Muhammad Ali perdeu o seu título de campeão mundial dos pesos pesados e foi suspenso por três anos e meio do boxe ao se recusar a defender o exército americano na Guerra do Vietnã. Quando pode, retornou aos ringues, já veterano, para reivindicar o que era seu. Após algumas lutas, que incluíram uma vitória contra o rival Joe Frazier, marcou uma grande ocasião contra George Foreman, então campeão e invicto, no Zaire, hoje República Democrática do Congo. E brilhou. Ganhou a luta conhecida como Rumble in The Jungle, com nocaute no oitavo round, e completou uma história redenção na sua carreira.

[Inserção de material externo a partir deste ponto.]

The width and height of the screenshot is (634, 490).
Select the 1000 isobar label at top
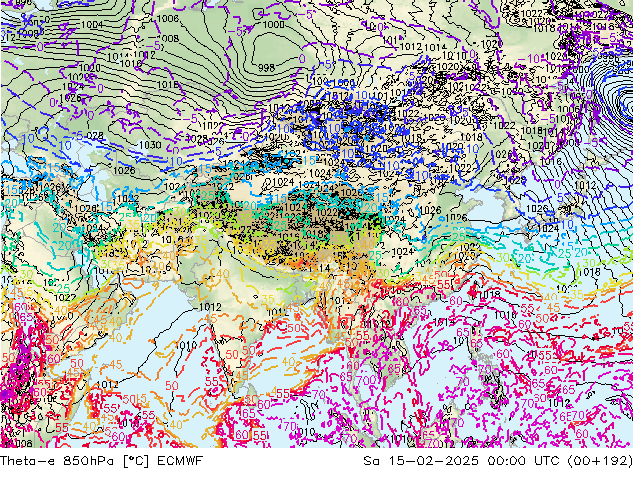[x=273, y=25]
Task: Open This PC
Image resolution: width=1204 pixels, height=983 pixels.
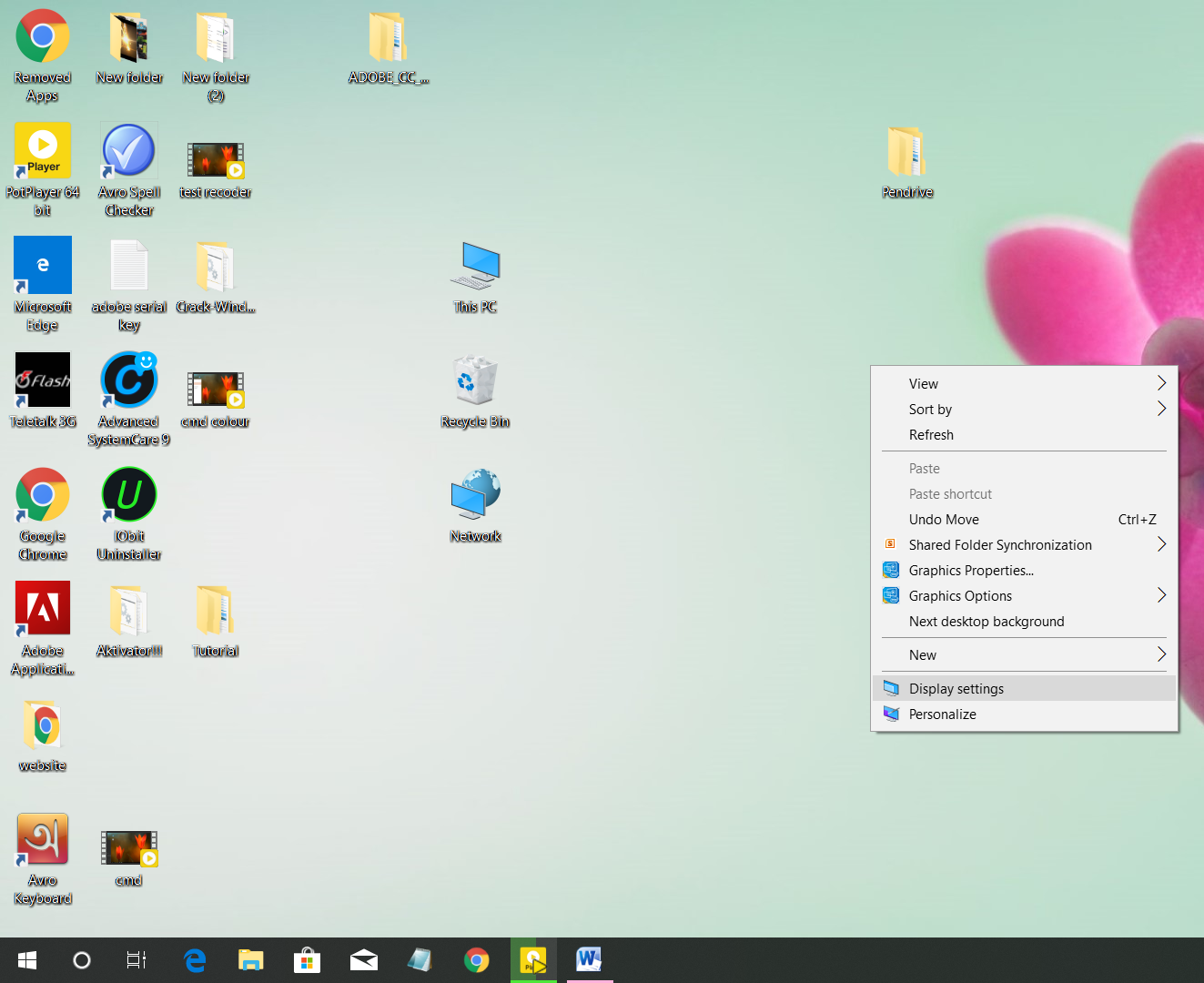Action: [x=474, y=266]
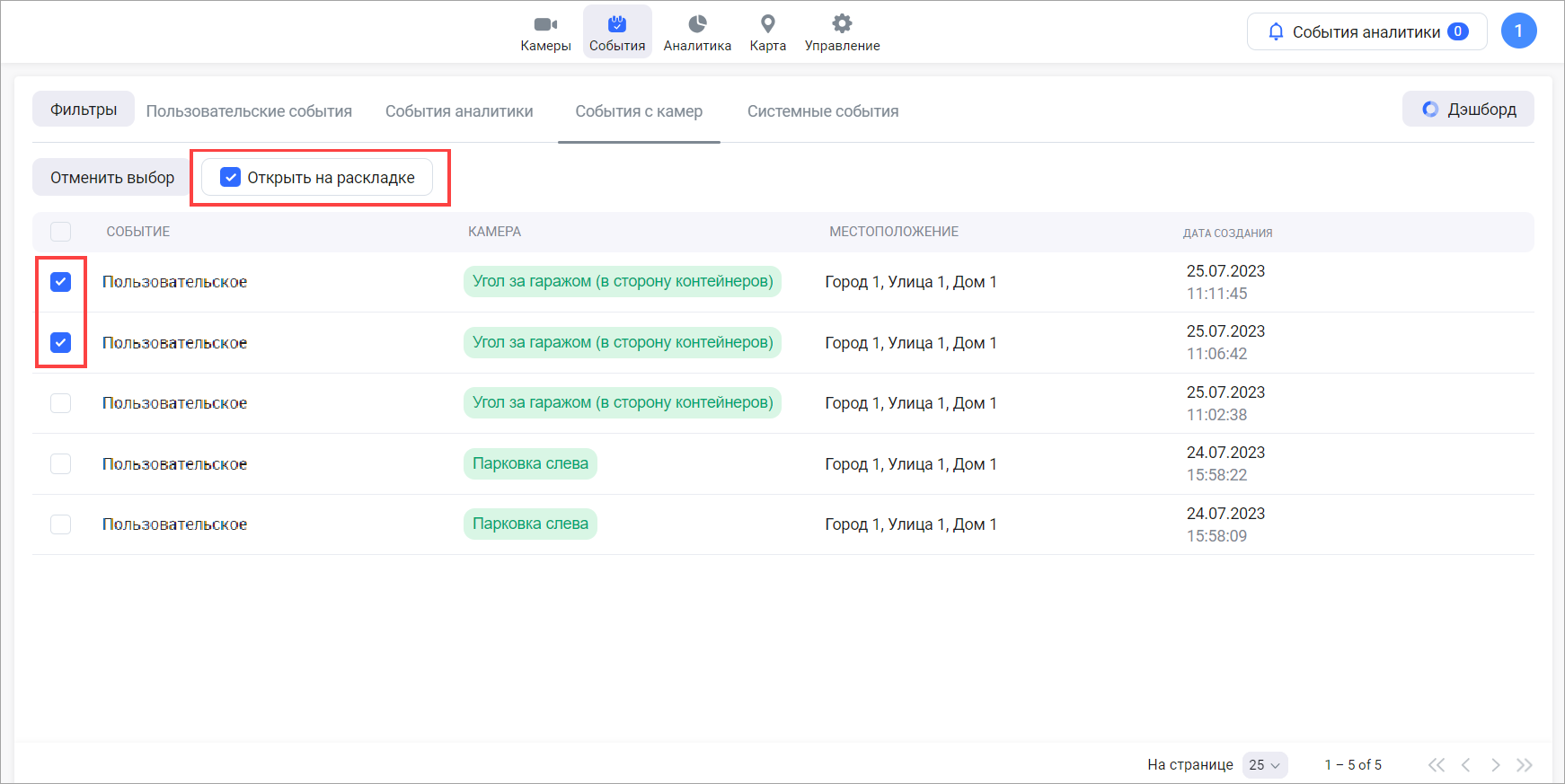Open the Дэшборд button
The image size is (1565, 784).
coord(1468,110)
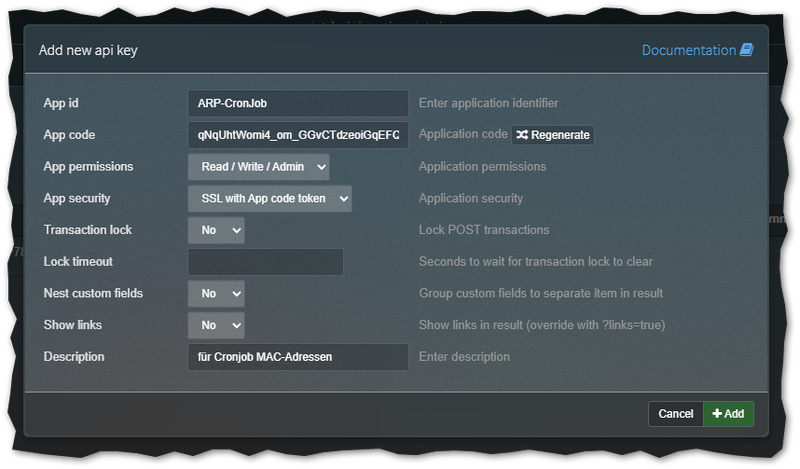Click the empty Lock timeout field
This screenshot has height=469, width=800.
(x=265, y=262)
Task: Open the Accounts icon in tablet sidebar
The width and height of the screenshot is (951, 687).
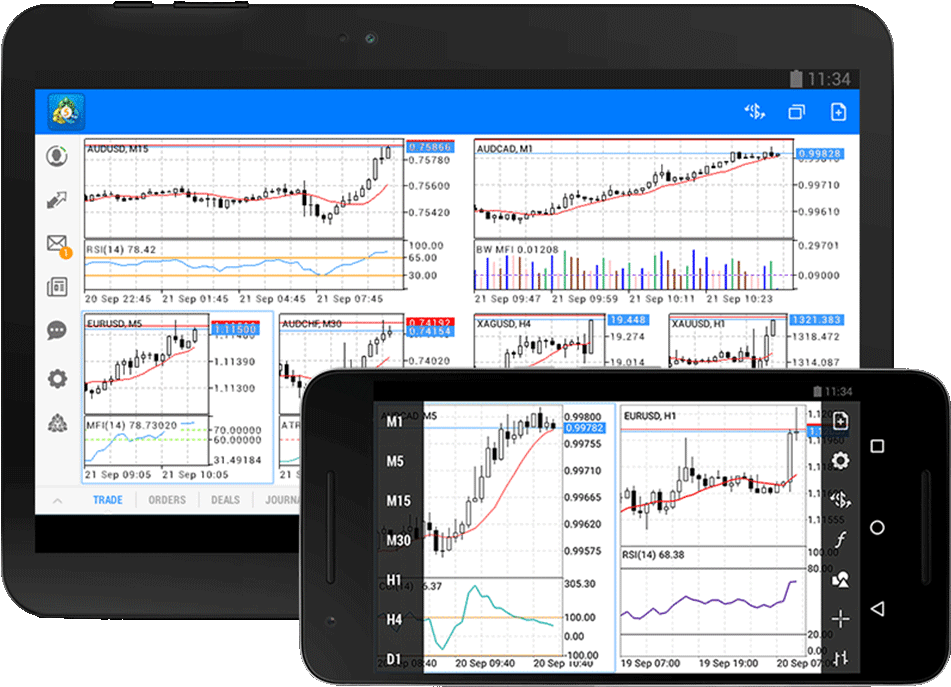Action: click(58, 156)
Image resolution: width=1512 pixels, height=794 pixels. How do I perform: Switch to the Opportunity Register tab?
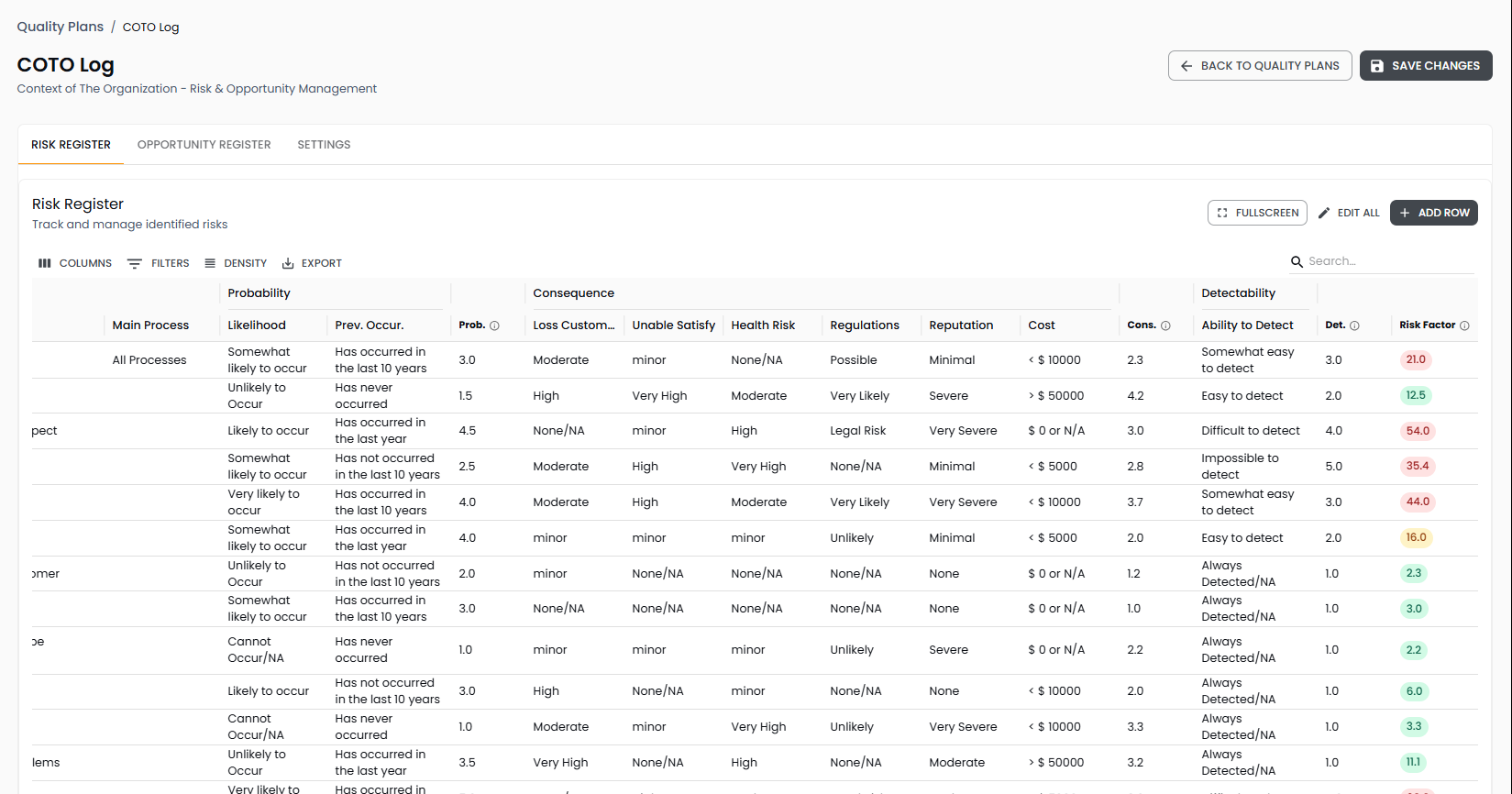pyautogui.click(x=204, y=145)
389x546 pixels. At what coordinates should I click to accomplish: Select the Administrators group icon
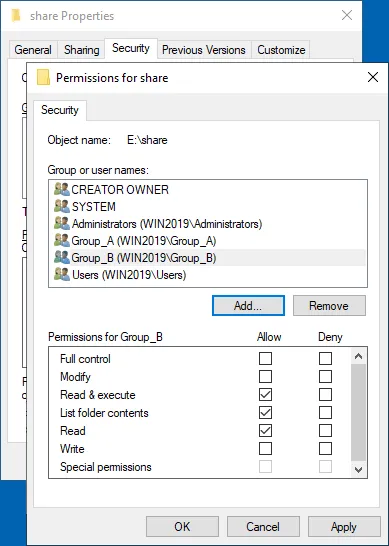pyautogui.click(x=62, y=224)
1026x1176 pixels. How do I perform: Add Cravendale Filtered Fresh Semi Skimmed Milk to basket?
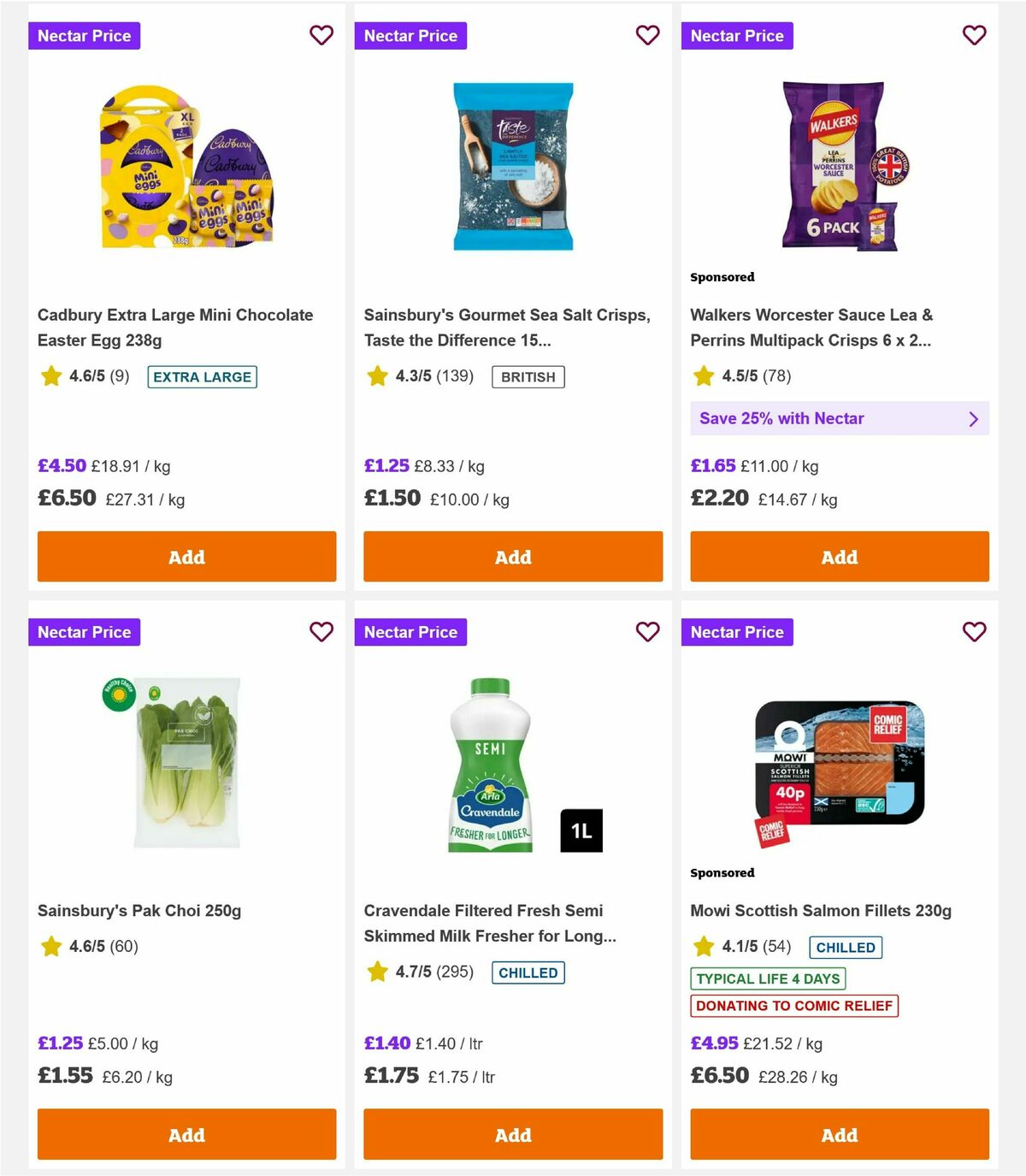point(513,1134)

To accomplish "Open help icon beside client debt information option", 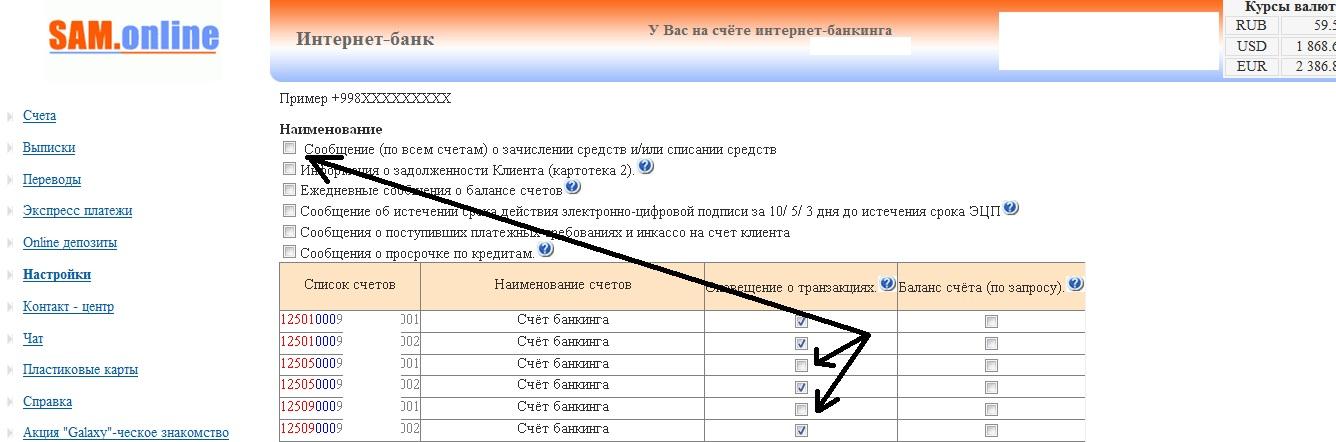I will pos(645,167).
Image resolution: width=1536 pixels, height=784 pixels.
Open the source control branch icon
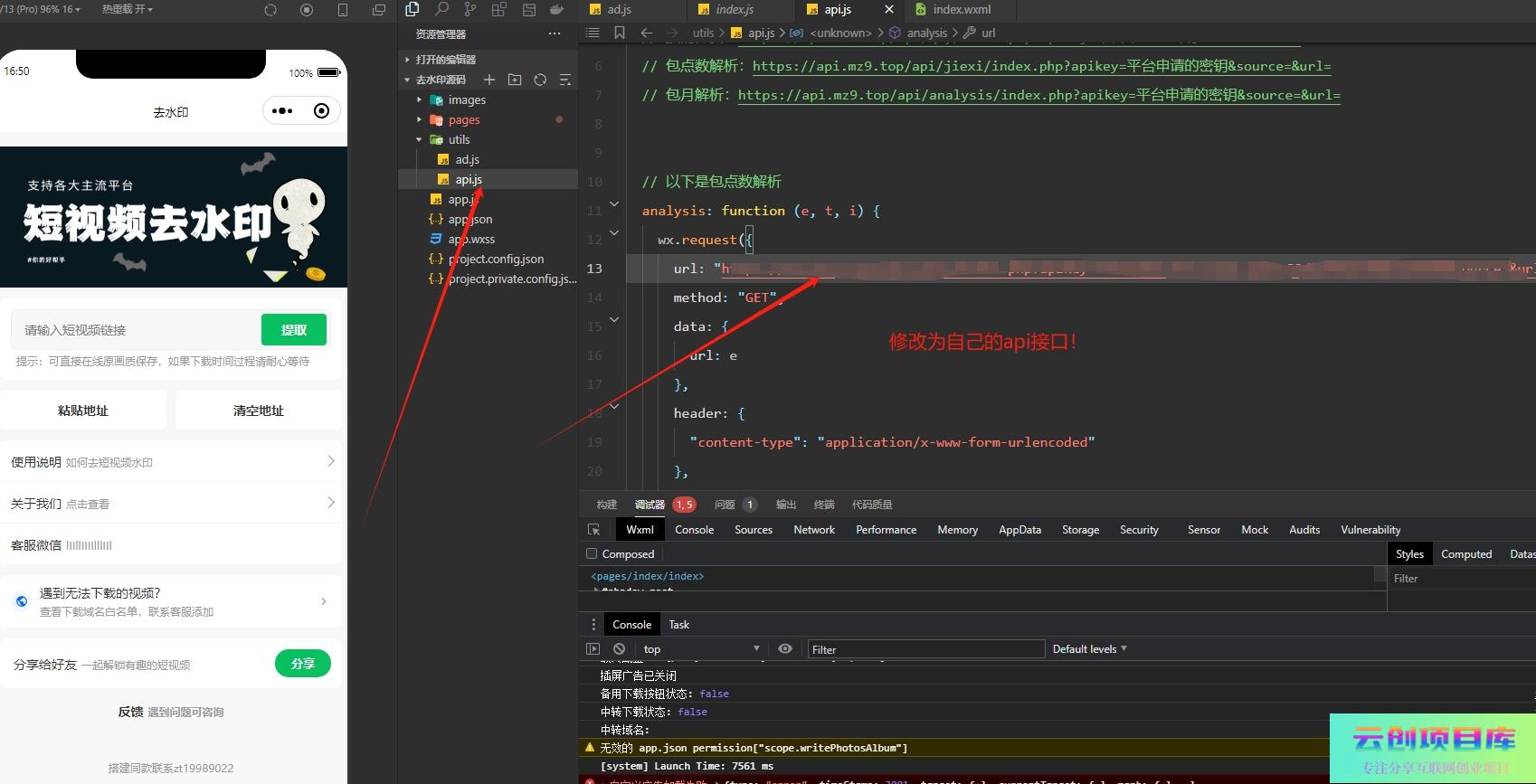(x=469, y=10)
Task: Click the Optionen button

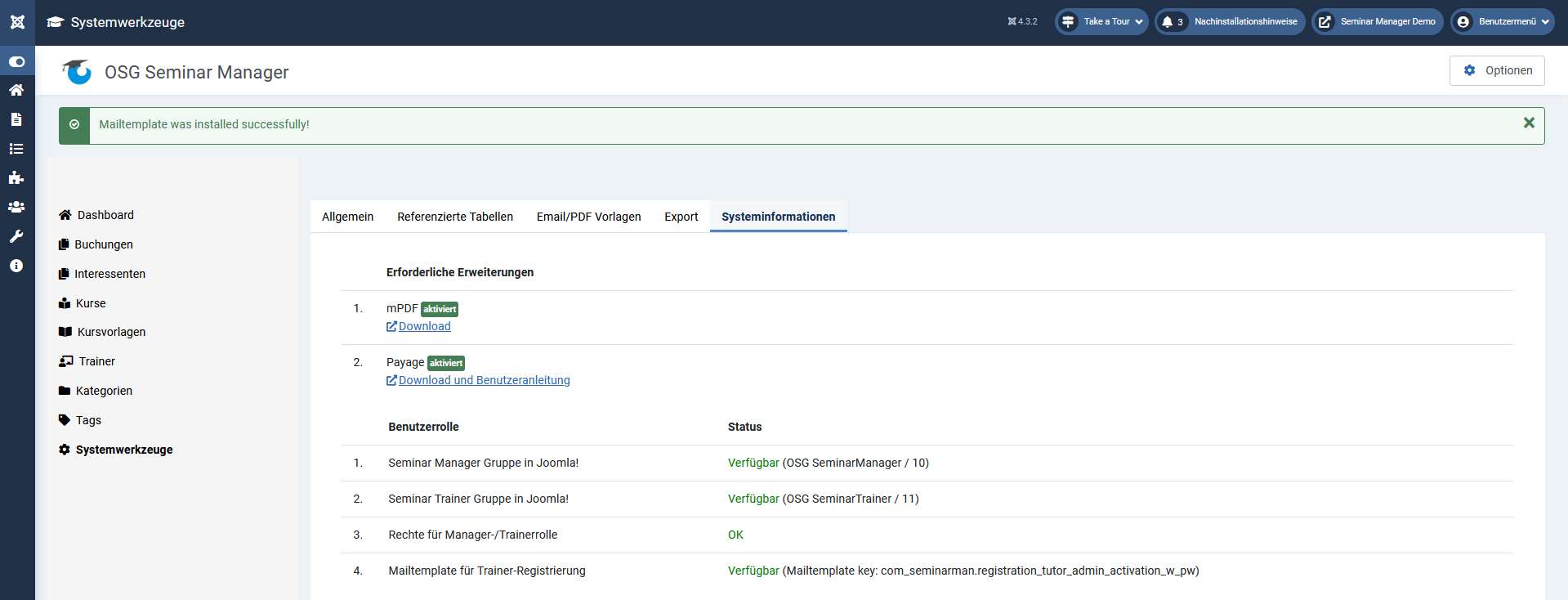Action: 1497,70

O paralelo com o histórico recente entre Celtic e Cluj é tremendamente exagerado, mas as arquibancadas têm licença poética. O clube romeno foi responsável pela queda dos escoceses, na terceira fase preliminar da Champions League nesta temporada, graças a uma vitória por 4 a 3, em Glasgow, depois de os donos da casa ficarem duas vezes à frente do placar.

Para o reencontro, nesta quinta-feira, pela fase de grupos da Liga Europa, a torcida anfitriã levou ao Celtic Park um bandeirão com Muhammad Ali e imagens da luta contra Foreman. O primeiro pano levou a mensagem: “Não há nada errado em cair”. E o segundo: “O errado é continuar no chão”.

Bom, o Celtic saiu da lona. Venceu o Cluj, por 2 a 0, gols de Odsonne Édouard e Mohamed Elyounoussi, e chegou a quatro pontos no grupo da Liga Europa, que também contém Lazio e Rennes.